REQUIREMENT -
Copy out word for word the entries from the line containing "is (736, 552)." through the line containing "y-tick-label: 21 is", and leave the pictures out of your answer.

DATA FOR THIS EXERCISE -

---*---

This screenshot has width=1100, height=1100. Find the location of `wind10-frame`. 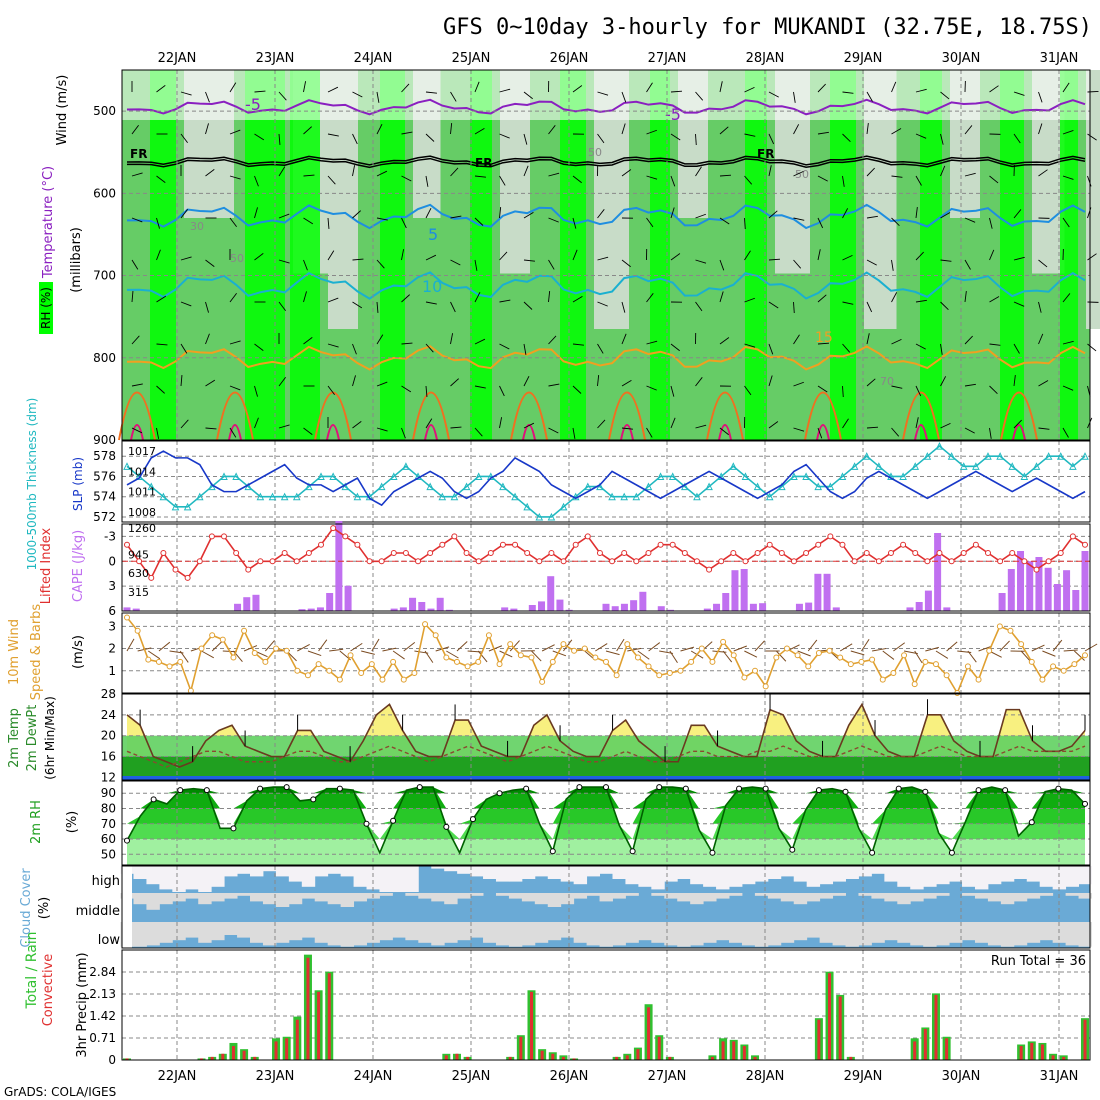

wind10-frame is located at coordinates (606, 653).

---*---

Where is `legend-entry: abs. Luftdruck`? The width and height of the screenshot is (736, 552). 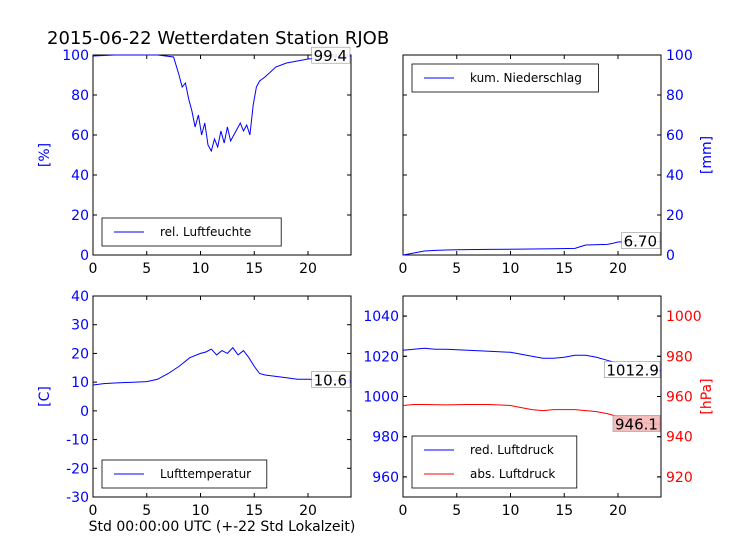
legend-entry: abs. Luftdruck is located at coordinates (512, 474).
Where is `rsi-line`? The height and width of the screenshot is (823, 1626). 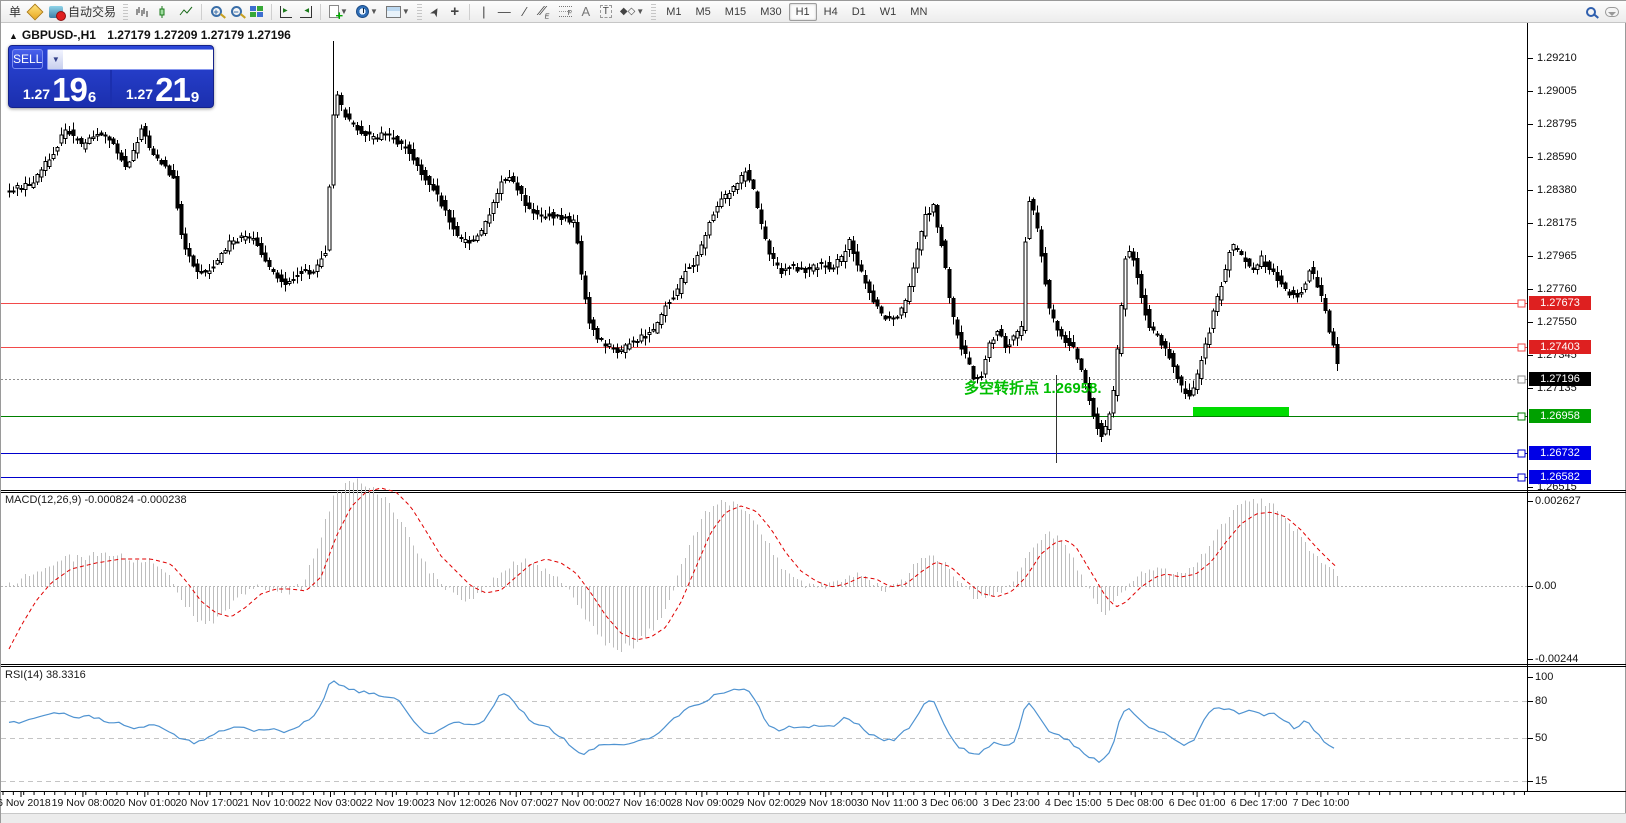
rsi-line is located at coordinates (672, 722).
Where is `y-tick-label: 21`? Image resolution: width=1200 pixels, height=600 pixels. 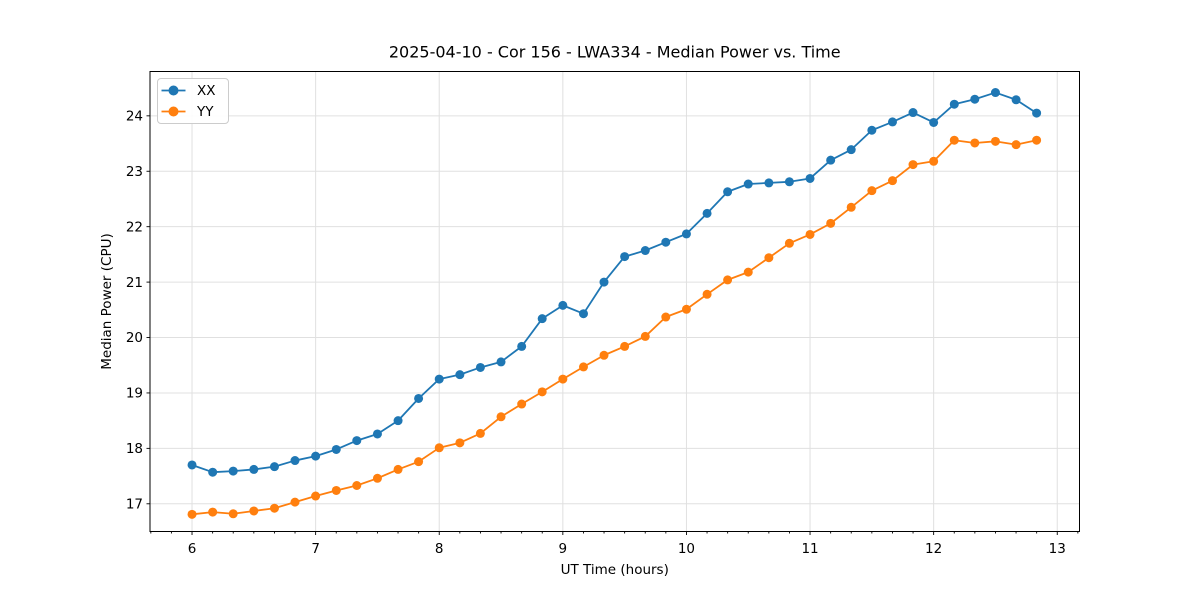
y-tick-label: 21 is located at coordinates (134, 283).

---*---

EXERCISE RESPONSE -
Where is `legend-entry: abs. Luftdruck`? The width and height of the screenshot is (736, 552). 
legend-entry: abs. Luftdruck is located at coordinates (512, 474).
Where is `rsi-line`? The height and width of the screenshot is (823, 1626). 
rsi-line is located at coordinates (672, 722).
Where is `y-tick-label: 21`? Image resolution: width=1200 pixels, height=600 pixels. 
y-tick-label: 21 is located at coordinates (134, 283).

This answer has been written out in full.